È stato fra i più celebri e influenti economisti del suo tempo, nonché critico della teoria capitalista tradizionale.

Insegnò nelle università di California, di Princeton, di Cambridge e di Harvard. Acquistò rinomanza come economista "liberal" ed ebbe notevole influenza sul pensiero economico del XX secolo, anche per il suo diretto impegno in politica. Dal suo matrimonio con Catherine Merriam Atwater nacquero quattro figli: John Alan, Douglas, Peter, James Kenneth.

Galbraith era dichiaratamente un democratico, e sostenne subito John Fitzgerald Kennedy e le sue aspirazioni presidenziali, ricoprendo anche alcuni incarichi pubblici sotto la sua amministrazione come già sotto quella di Franklin Delano Roosevelt.

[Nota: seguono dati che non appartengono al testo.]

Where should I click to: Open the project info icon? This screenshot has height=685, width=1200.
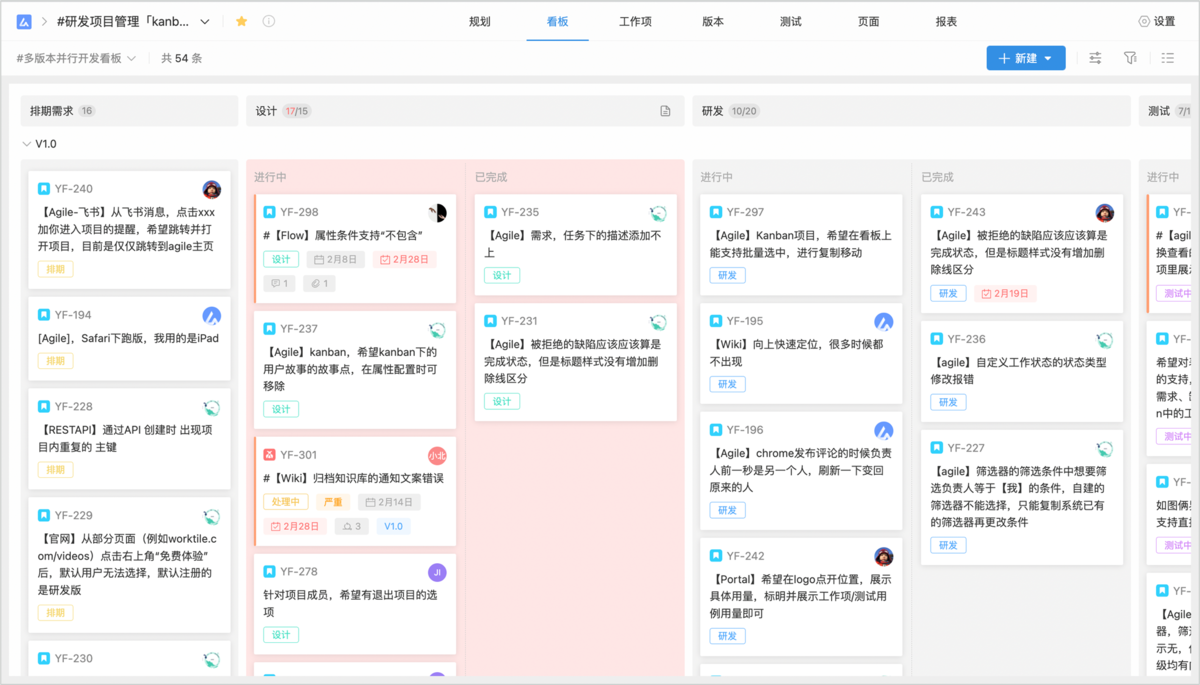pyautogui.click(x=268, y=21)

I suoi principali incarichi politico-amministrativi furono:

Contribuì a elaborare il programma di "Grande società" del presidente Lyndon B. Johnson e scrisse il discorso presidenziale in cui quel programma venne illustrato. Successivamente ruppe con Johnson a causa della guerra in Vietnam.

Galbraith (primo da sinistra) ambasciatore in India nel 1961

Raggiunse la notorietà negli anni 1960 col libro The Affluent Society, che, secondo quanto ha scritto il New York Times, costrinse la nazione americana a riesaminare i suoi valori: nell'opera si sostiene che gli Stati Uniti erano diventati ricchi in merci di consumo, ma poveri nel campo dei servizi sociali. L'opera introduce il concetto che in italiano è tradotto con la fortunata formula di "società opulenta".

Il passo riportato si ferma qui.